[Exercise brief] Change "Looking at the screenshot" to "Based on the screenshot" everywhere in the records below, keeping every other word unchanged, and reproduce them without the pictures.

[Records provided]

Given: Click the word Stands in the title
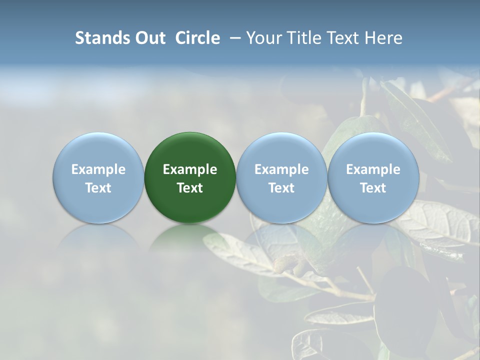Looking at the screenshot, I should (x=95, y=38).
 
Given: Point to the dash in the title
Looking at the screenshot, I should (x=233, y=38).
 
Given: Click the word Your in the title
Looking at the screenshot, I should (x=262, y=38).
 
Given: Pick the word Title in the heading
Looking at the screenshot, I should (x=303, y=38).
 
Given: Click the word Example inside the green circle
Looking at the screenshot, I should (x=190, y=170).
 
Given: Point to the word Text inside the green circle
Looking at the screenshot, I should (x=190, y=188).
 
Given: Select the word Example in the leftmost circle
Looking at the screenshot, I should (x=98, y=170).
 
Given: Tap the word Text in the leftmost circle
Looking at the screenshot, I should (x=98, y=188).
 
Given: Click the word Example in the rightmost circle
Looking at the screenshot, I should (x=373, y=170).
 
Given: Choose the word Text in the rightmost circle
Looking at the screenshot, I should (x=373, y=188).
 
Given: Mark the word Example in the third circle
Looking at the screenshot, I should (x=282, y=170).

[Output for this exercise]
Given: Click the word Stands in the title
Based on the screenshot, I should (x=95, y=38).
 
Given: Point to the dash in the title
Based on the screenshot, I should (x=233, y=38).
 
Given: Click the word Your in the title
Based on the screenshot, I should (x=262, y=38).
 
Given: Pick the word Title in the heading
Based on the screenshot, I should (x=303, y=38).
 
Given: Click the word Example inside the green circle
Based on the screenshot, I should (x=190, y=170).
 
Given: Point to the word Text inside the green circle
Based on the screenshot, I should (x=190, y=188).
 
Given: Select the word Example in the leftmost circle
Based on the screenshot, I should (x=98, y=170).
 
Given: Tap the word Text in the leftmost circle
Based on the screenshot, I should (x=98, y=188).
 
Given: Click the word Example in the rightmost circle
Based on the screenshot, I should (x=373, y=170).
 
Given: Choose the word Text in the rightmost circle
Based on the screenshot, I should (x=373, y=188).
 
Given: Mark the word Example in the third circle
Based on the screenshot, I should (x=282, y=170).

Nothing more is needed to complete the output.